(Task): Would you give back exactly the lines from the line with "The width and" through the end of the entries below, both included, but none of the pictures?
[[ Source records, beginning ]]
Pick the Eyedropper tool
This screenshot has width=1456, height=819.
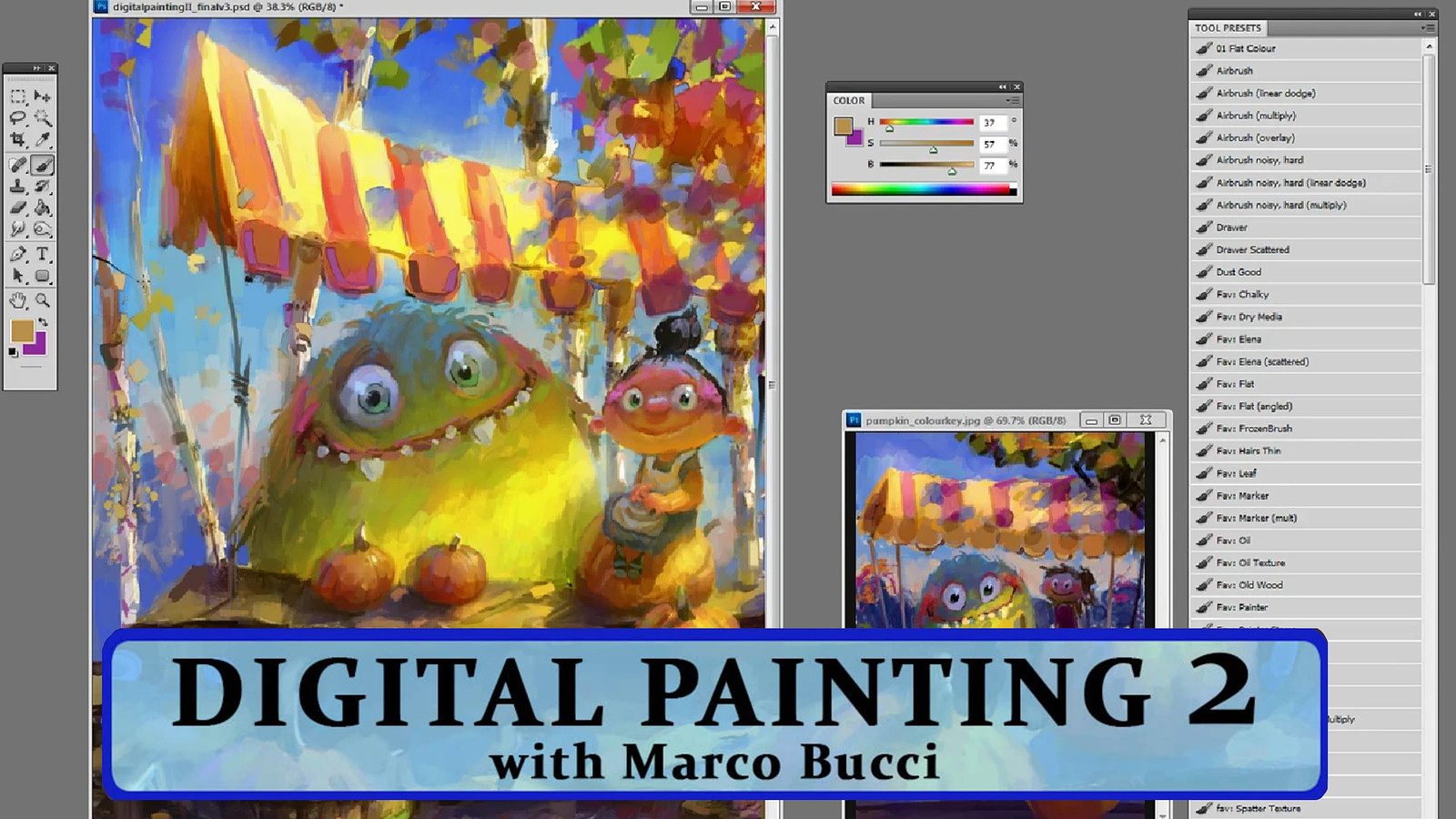coord(43,138)
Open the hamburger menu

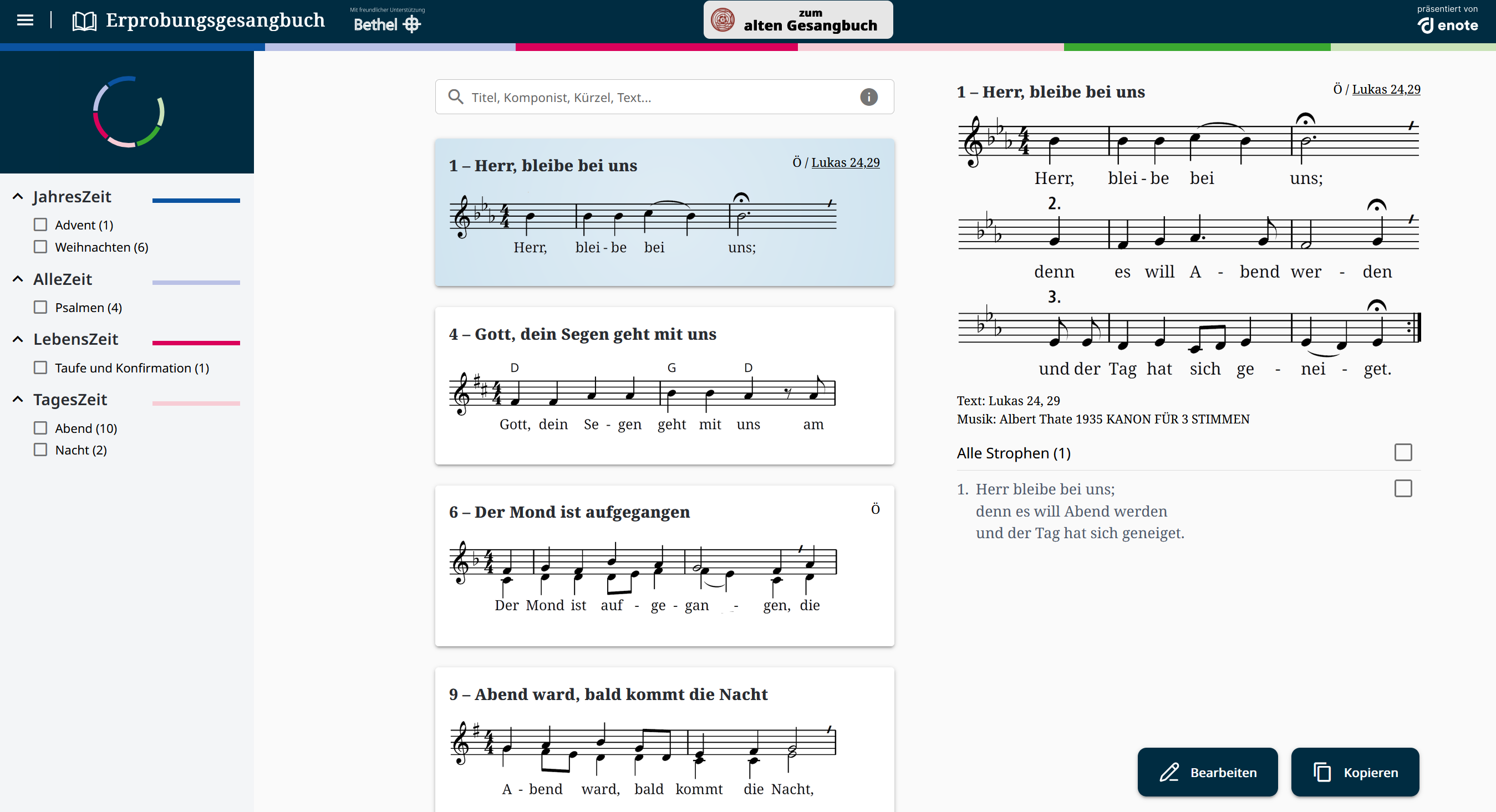(x=25, y=21)
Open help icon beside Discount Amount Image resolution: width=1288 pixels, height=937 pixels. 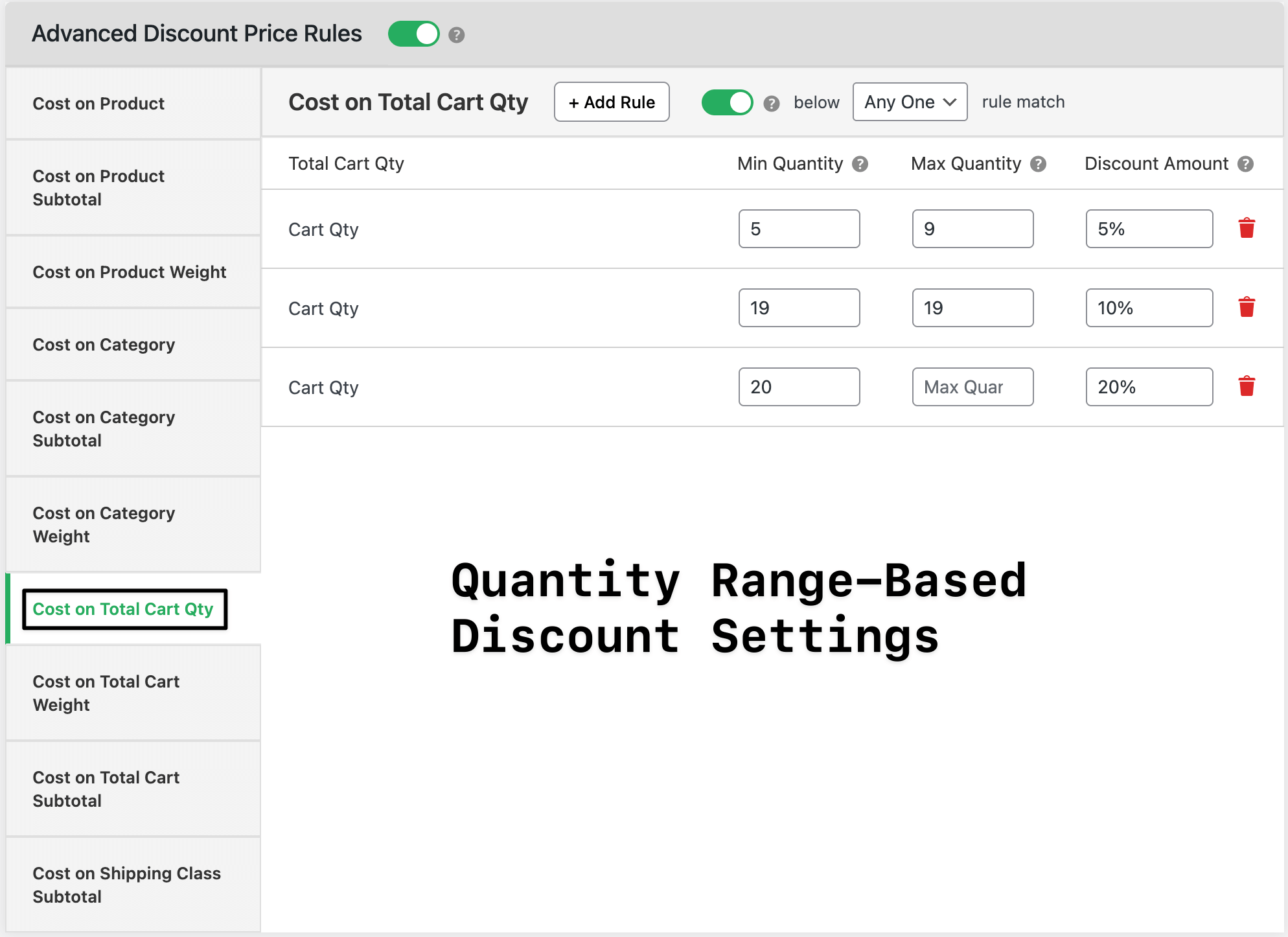(1245, 164)
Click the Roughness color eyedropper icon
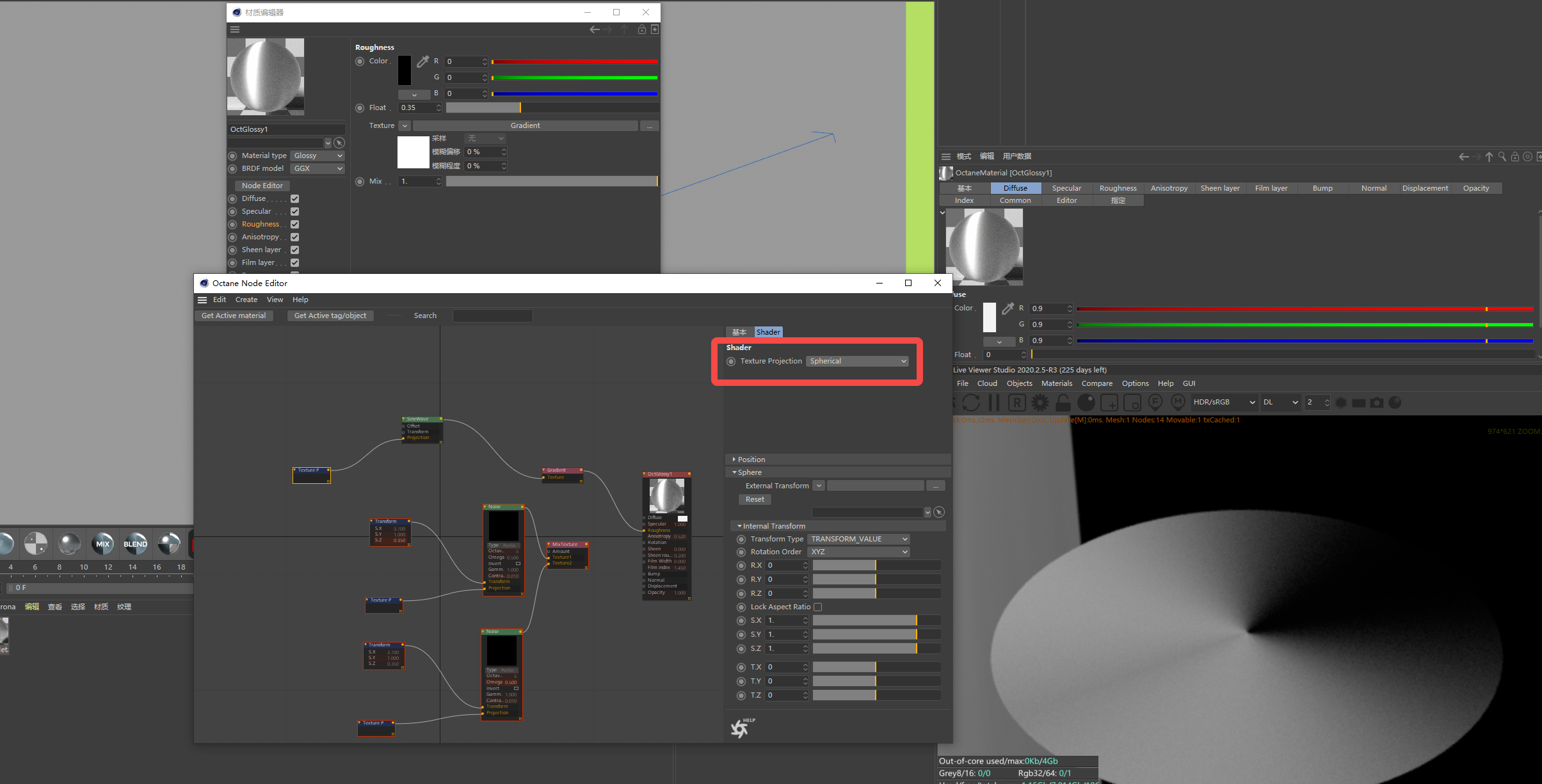 coord(422,61)
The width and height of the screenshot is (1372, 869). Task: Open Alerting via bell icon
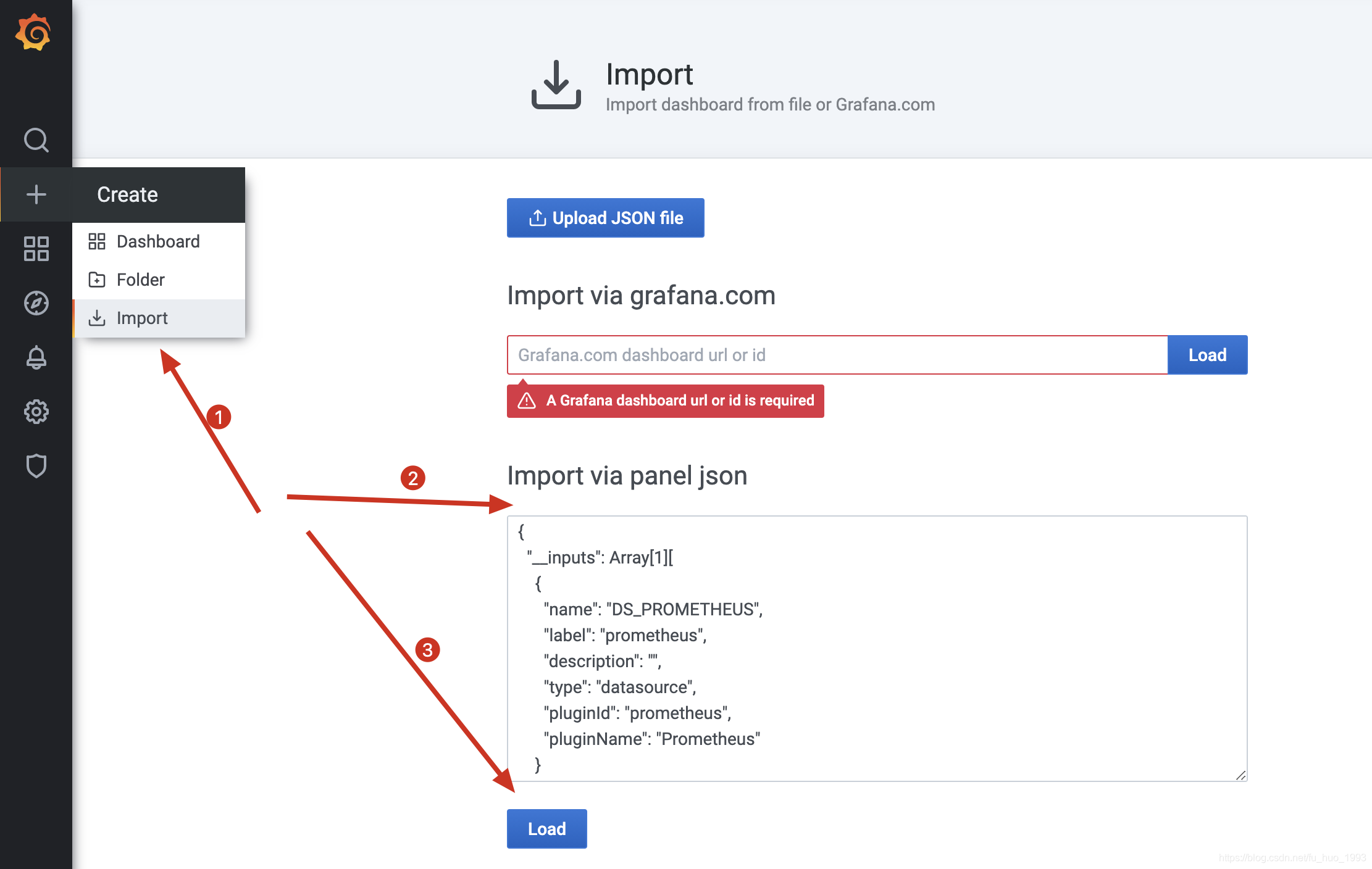coord(36,357)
[[ Source records, end ]]
(Written response):
The width and height of the screenshot is (1372, 869). Task: Open Alerting via bell icon
coord(36,357)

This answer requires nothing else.